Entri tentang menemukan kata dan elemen

╭──

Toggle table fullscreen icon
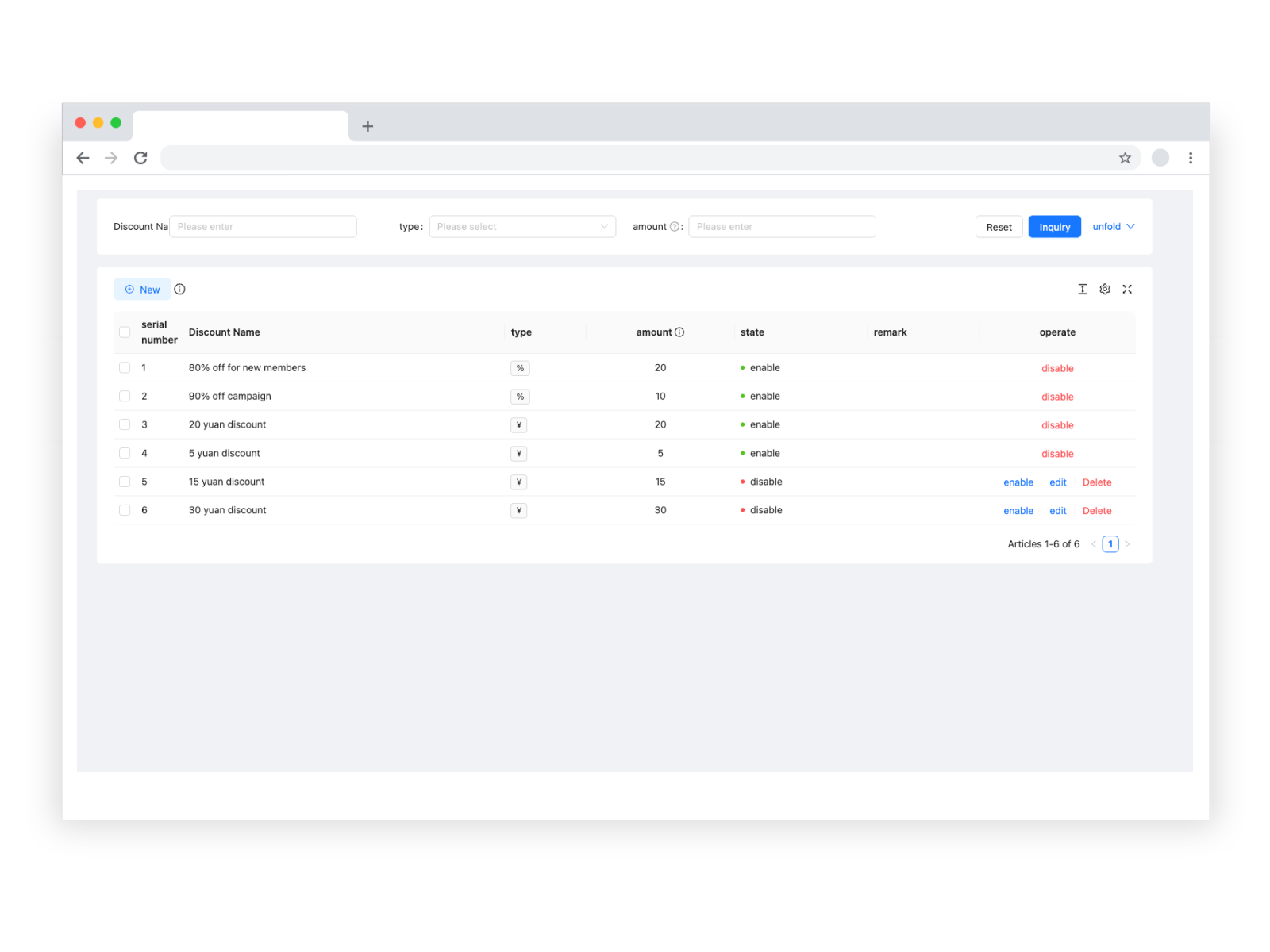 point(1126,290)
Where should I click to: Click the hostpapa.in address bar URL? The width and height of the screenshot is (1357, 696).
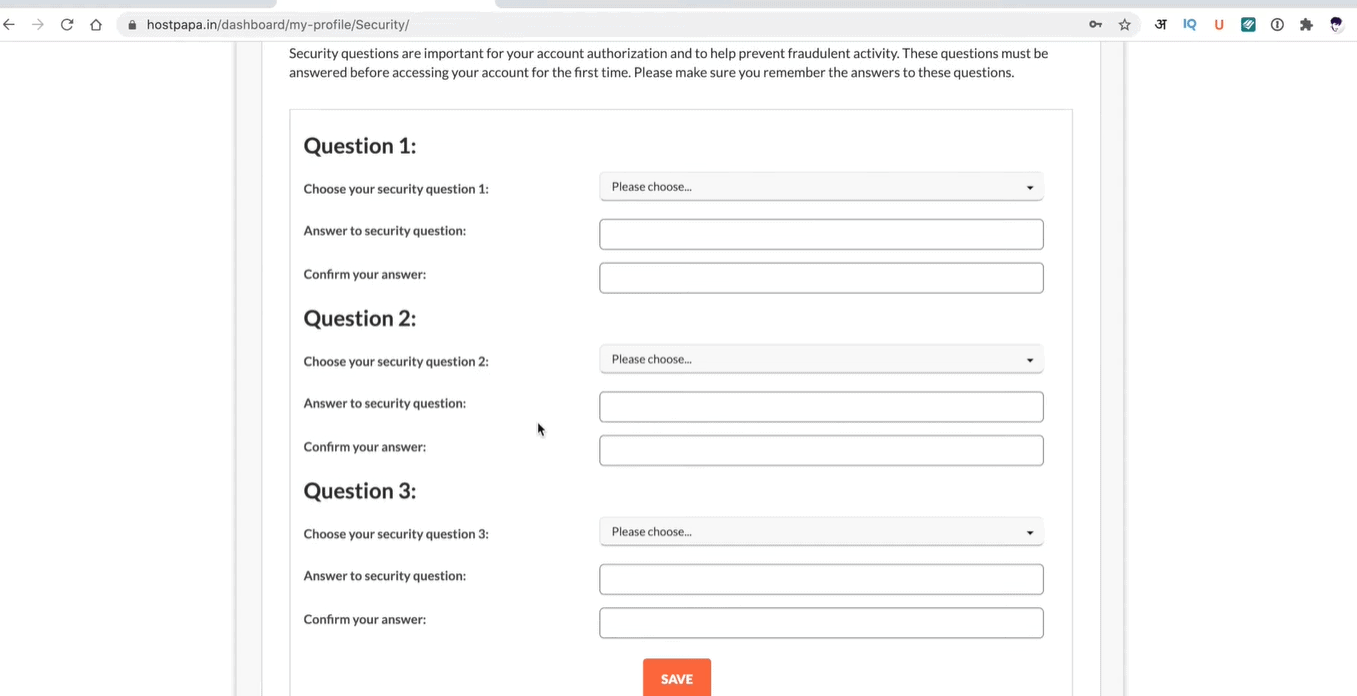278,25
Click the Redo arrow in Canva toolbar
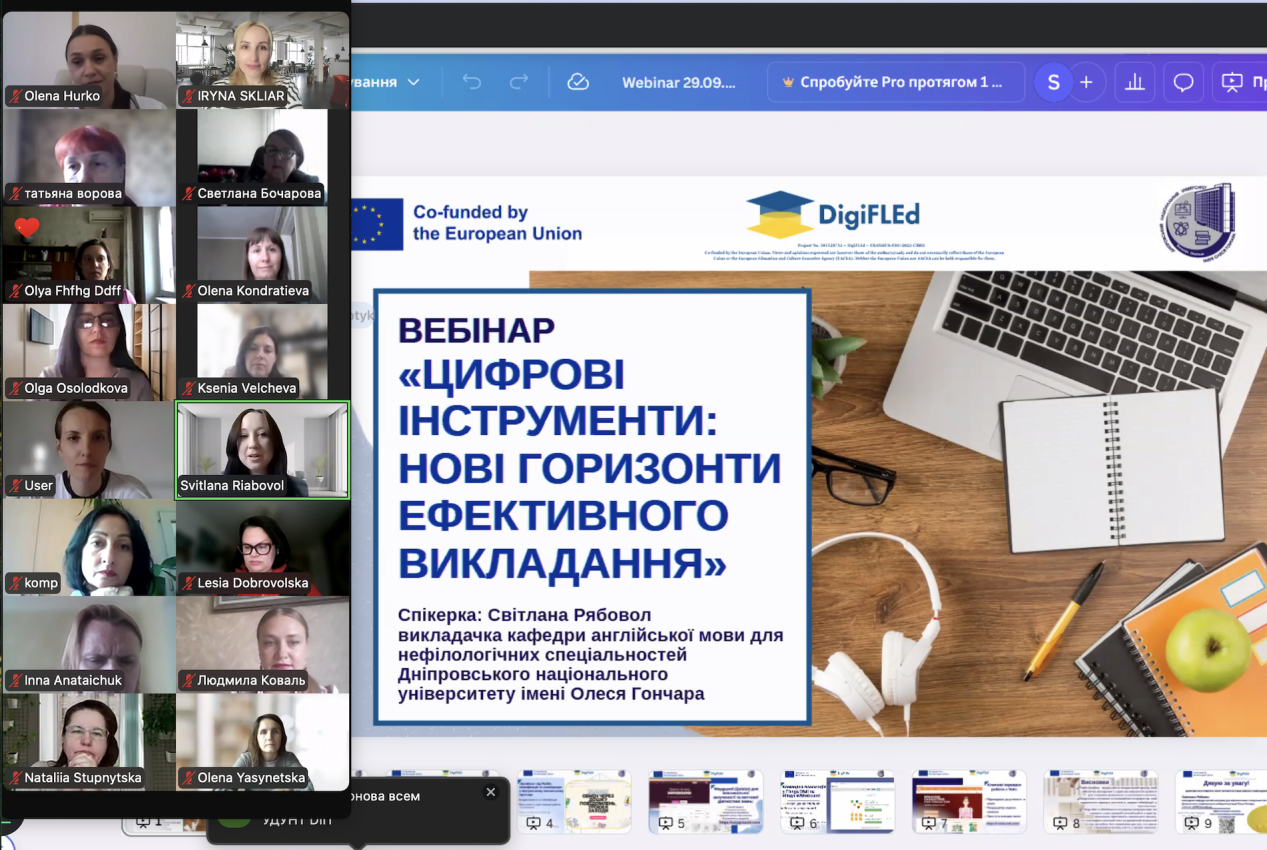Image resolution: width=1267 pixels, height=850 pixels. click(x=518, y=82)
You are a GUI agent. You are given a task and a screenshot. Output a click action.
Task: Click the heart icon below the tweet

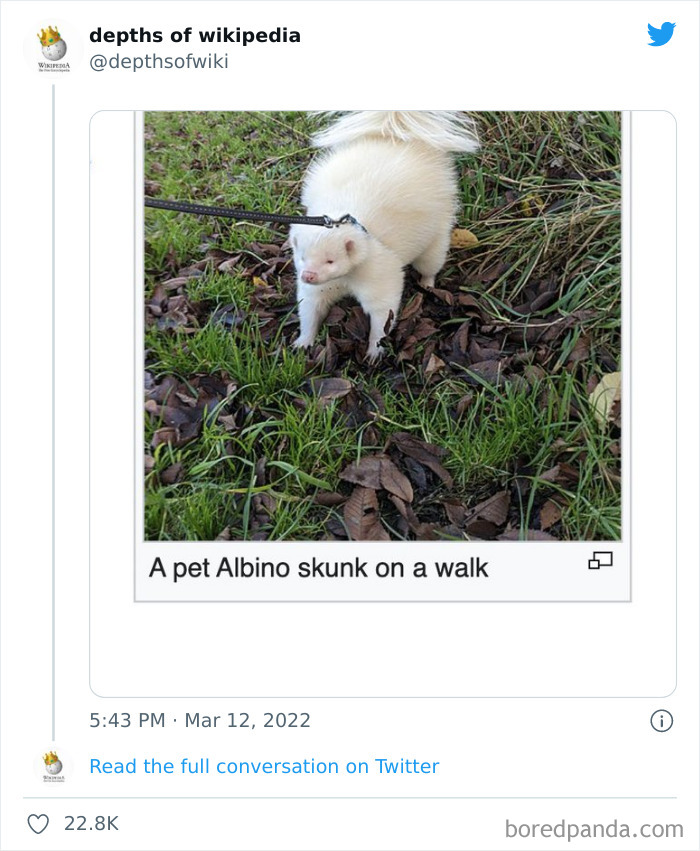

╰──

### [LATIHAN]
Ketik ulang item di atas tanpa mengubah apa pun, mulai dari awal item sampai baris yang memuat "Image resolution: width=1267", termasuk baris itu. Gambar tidak perlu disertakan dalam jawaban.

### [JAWABAN SOAL]
Toggle table fullscreen icon
 point(1126,290)
Where should I click to: Click the hostpapa.in address bar URL? The width and height of the screenshot is (1357, 696).
278,25
Click the Redo arrow in Canva toolbar
Image resolution: width=1267 pixels, height=850 pixels. click(x=518, y=82)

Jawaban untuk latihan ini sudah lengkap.